Barely eluding a death sentence by a People's Court, Alois Vocasek got life. And, although he was later amnestied and served only nine years in jail, his reputation was thoroughly tarnished, something that would dog him for the rest of his days. Historian Jiri Pernes on Alois Vocasek's actions:

"It is certainly very likely that he really was a collaborator who really was guilty of hurting his nation and hurting people. On the other hand after 1945 the situation was such in Czechoslovakia that a lot of people took revenge into their own hands, sometimes charging innocent people with collaboration, who were never able to clear their names. Vocasek certainly joined Vlajka, that is clear, but as for the other charges, who knows? The Communist presence was already being felt at that time. There was no strong legal system, nor were there balanced legal mechanisms in place to protect the accused. Vocasek got life but was later amnestied, which could be an indication of something: if he was really guilty of full collaboration, would they have really let him free, at least so early on?"
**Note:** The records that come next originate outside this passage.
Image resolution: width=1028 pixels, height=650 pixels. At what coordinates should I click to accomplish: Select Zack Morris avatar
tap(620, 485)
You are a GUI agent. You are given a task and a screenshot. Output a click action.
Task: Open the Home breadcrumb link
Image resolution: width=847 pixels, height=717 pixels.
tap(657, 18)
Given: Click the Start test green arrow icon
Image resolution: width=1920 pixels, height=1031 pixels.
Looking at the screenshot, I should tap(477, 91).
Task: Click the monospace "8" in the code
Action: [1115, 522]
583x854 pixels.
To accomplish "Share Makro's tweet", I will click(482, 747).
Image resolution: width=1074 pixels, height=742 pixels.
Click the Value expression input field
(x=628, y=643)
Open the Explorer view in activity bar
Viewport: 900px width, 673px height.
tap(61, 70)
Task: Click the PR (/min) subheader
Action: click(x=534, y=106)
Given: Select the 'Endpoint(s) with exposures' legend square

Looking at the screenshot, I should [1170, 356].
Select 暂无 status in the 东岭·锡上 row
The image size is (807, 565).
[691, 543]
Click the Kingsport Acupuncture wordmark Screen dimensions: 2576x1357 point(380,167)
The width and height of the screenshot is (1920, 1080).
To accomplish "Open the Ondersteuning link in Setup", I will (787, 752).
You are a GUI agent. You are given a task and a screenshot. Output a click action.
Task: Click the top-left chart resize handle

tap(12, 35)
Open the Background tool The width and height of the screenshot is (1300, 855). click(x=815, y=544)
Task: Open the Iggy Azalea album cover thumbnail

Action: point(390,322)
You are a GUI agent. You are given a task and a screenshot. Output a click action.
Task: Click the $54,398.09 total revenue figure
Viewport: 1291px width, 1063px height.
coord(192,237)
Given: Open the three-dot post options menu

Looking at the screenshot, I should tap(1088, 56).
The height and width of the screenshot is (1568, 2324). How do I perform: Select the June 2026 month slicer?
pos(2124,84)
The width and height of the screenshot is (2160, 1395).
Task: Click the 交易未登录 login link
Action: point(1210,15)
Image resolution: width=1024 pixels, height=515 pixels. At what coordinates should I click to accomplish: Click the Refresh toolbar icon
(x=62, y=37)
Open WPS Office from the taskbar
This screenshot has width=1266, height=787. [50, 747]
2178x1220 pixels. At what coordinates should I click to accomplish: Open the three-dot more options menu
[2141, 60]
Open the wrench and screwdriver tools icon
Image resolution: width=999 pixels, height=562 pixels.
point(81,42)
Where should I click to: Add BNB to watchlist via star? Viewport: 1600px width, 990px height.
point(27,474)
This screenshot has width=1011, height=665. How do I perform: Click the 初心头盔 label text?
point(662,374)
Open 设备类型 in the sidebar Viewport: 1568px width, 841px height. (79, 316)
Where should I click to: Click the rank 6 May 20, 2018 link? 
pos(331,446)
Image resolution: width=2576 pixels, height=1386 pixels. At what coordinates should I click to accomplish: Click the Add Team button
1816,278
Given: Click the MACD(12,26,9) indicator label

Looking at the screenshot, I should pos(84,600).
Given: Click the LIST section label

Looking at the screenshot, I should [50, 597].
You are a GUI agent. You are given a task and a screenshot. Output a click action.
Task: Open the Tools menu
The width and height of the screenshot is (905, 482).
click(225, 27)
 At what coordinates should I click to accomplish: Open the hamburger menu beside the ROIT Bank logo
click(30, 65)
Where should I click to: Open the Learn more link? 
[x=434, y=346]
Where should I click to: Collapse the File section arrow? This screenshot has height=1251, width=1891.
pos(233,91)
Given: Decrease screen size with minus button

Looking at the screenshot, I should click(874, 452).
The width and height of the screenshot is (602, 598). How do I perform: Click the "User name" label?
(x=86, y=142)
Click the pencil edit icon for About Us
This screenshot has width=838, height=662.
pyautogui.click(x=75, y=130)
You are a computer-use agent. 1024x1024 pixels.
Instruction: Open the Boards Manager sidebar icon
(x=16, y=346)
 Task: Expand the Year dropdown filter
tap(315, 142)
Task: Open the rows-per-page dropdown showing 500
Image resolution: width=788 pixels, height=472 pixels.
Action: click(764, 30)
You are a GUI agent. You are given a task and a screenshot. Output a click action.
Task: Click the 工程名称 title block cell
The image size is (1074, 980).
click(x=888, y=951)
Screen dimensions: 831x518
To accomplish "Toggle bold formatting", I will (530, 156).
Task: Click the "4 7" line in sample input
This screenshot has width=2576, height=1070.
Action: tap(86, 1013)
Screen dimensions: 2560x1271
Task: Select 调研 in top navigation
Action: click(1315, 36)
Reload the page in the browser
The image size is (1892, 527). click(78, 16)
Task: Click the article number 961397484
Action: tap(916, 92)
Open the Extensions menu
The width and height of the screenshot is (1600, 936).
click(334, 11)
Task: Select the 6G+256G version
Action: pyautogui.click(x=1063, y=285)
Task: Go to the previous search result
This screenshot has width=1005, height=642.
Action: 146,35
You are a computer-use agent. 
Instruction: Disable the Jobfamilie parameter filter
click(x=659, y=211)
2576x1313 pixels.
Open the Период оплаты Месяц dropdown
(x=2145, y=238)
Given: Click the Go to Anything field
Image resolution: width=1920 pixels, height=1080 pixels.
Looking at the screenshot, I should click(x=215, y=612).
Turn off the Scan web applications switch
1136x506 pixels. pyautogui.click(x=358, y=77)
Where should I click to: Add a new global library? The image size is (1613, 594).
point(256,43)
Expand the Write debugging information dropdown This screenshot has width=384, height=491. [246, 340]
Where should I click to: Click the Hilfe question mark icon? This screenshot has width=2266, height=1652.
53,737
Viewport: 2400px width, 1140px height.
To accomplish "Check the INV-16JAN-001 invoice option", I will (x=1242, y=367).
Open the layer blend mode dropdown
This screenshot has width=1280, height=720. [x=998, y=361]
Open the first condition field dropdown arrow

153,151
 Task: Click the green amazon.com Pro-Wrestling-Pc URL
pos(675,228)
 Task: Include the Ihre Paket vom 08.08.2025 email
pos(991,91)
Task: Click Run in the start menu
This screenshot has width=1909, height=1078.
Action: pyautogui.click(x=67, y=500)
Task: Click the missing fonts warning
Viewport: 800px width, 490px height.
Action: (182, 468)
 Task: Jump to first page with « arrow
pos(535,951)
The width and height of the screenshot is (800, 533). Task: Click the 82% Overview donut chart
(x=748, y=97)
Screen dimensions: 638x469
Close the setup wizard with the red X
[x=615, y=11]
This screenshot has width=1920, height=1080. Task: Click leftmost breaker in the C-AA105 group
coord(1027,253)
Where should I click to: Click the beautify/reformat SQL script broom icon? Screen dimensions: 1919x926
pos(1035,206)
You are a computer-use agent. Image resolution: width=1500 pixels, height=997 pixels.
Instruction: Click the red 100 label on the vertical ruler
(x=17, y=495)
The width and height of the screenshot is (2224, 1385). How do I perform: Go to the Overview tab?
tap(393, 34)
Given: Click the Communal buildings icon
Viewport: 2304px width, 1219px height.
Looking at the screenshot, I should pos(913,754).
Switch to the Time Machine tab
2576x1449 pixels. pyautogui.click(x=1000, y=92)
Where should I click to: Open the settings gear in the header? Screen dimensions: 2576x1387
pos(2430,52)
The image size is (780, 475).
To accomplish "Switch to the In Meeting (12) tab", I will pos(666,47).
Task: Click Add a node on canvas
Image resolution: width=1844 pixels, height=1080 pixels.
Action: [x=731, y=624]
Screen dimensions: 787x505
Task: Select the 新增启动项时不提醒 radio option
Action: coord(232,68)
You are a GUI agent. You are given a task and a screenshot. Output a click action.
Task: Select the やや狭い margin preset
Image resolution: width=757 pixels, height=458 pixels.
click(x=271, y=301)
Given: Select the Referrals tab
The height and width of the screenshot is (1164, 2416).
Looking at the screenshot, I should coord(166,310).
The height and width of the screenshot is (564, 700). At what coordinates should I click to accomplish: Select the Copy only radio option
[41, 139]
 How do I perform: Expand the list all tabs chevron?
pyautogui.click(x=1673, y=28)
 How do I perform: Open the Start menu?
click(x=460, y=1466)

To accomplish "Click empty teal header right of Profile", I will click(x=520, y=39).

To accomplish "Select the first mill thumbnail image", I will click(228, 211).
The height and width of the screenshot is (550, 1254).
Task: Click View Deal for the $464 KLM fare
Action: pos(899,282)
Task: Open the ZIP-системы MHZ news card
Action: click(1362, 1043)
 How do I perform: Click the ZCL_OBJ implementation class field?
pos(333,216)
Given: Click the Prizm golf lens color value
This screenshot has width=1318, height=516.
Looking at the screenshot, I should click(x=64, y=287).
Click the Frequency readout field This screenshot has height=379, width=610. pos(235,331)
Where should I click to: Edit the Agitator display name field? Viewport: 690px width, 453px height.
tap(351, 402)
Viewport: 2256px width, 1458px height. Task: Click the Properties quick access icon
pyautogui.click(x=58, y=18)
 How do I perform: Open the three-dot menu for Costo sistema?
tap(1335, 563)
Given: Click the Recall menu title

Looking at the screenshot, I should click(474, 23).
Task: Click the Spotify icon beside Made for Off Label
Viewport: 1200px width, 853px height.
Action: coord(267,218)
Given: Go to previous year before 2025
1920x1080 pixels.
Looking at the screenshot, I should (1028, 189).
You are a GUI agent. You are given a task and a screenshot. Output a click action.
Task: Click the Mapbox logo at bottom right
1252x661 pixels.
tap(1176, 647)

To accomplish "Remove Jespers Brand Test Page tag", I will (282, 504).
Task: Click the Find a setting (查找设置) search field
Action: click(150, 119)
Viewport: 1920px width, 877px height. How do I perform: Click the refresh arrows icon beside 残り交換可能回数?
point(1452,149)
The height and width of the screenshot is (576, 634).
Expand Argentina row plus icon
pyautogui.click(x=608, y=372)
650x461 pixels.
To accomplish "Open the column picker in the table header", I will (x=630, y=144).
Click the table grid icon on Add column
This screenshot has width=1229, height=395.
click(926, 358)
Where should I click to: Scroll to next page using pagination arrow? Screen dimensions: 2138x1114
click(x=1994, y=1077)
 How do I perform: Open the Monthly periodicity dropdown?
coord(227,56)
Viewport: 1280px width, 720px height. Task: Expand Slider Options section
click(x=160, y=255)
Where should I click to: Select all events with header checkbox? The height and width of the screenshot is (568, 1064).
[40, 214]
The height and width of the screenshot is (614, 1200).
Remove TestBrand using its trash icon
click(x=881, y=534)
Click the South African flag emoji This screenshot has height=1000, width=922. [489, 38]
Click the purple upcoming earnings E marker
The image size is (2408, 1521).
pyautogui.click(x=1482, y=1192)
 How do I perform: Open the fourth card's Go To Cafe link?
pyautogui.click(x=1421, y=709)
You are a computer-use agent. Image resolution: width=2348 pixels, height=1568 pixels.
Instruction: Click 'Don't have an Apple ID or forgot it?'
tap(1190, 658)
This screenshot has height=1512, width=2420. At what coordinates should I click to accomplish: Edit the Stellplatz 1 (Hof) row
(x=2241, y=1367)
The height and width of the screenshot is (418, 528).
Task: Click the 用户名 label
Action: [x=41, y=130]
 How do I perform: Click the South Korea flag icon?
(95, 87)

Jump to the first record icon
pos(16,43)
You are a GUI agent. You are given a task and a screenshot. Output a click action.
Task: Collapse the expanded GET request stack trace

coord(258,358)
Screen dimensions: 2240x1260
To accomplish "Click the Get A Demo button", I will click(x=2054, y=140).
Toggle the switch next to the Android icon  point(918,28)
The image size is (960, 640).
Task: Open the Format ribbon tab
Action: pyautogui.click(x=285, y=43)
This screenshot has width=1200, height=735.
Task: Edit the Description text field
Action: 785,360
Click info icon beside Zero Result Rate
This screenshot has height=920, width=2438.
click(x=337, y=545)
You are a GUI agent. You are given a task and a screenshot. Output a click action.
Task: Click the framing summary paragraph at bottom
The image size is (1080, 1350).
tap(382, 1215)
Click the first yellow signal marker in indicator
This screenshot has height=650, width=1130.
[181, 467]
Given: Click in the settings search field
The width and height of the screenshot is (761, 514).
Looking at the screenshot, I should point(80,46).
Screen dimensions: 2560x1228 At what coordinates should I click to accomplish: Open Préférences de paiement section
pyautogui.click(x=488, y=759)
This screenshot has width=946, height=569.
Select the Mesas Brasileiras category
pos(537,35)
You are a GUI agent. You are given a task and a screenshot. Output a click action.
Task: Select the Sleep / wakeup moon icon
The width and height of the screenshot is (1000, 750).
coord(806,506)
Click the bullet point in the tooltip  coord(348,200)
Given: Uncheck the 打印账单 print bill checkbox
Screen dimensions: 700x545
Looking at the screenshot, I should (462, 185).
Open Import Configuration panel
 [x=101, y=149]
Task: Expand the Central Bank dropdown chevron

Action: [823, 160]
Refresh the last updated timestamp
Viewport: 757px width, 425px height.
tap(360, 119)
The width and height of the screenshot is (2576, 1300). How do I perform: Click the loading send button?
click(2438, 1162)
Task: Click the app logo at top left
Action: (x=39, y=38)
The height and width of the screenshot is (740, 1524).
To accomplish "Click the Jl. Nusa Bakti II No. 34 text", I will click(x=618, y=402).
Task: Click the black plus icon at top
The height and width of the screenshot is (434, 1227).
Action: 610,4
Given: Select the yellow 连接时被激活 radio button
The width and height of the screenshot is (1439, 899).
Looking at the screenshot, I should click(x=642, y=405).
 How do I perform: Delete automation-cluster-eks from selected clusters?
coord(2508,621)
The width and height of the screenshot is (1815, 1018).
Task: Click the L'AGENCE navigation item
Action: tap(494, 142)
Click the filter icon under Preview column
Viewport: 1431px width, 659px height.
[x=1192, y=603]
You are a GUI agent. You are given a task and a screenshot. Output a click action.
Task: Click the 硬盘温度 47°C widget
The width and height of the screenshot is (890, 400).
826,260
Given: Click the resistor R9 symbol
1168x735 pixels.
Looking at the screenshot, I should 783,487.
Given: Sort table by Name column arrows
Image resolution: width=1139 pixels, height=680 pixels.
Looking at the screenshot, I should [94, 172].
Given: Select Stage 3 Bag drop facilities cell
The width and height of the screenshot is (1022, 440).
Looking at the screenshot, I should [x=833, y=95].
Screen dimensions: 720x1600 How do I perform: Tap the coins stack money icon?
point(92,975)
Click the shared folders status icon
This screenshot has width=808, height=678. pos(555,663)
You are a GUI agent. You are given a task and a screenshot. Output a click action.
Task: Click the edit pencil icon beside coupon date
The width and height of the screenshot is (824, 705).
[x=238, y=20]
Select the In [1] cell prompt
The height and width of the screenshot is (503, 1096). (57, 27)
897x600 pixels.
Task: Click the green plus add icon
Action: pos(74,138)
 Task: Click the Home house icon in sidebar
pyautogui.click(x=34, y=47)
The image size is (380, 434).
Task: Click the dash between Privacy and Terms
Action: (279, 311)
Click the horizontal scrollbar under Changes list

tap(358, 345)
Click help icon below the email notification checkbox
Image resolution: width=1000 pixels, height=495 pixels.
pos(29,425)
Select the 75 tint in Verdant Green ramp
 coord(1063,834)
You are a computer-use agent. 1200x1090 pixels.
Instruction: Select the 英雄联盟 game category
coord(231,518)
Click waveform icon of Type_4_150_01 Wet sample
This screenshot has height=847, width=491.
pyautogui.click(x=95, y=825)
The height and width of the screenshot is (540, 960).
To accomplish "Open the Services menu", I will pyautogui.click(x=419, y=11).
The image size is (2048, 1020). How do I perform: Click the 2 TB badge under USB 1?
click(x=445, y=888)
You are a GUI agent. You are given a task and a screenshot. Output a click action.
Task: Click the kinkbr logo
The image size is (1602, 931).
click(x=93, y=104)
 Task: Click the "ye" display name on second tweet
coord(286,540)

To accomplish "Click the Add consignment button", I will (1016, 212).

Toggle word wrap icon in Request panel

Vocasek always maintained his support for Vlajka was short-lived, though other legionnaires say they have provided documentation showing his crime of collaboration ran deep. As late as last week, Alois Vocasek was still fighting to clear his name - and have his case heard - at the European Court of Human Rights. As it stands at the moment, it remains something of a paradox: while the organisation for Czech legionnaires struck him from their ranks long ago, Vocasek's funeral will be attended by a representative of the Army Command on Friday. One group of soldiers clearly recognising earlier deeds of sacrifice and bravery, another reviling the oldest solider for the actions he took.